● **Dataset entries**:
((

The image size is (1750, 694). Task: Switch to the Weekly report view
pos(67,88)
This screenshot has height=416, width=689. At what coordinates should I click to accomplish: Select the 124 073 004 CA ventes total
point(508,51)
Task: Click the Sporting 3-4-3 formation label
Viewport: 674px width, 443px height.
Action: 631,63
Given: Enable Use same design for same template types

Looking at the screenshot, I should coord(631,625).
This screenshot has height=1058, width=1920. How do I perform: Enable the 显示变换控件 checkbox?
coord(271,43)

))
((

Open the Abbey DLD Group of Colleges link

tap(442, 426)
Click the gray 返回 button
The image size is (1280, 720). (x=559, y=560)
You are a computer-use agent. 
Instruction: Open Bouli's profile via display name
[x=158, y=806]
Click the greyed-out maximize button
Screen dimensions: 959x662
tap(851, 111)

))

● **PROBLEM DESCRIPTION**: Using the data above, reproduce exactly the lines from the line that contains "The image size is (1750, 694)." through the line that contains "Task: Click the", including both.

● **PROBLEM SOLUTION**:
The image size is (1750, 694). Task: Switch to the Weekly report view
pos(67,88)
This screenshot has height=416, width=689. At what coordinates should I click to accomplish: Select the 124 073 004 CA ventes total
point(508,51)
Task: Click the Sporting 3-4-3 formation label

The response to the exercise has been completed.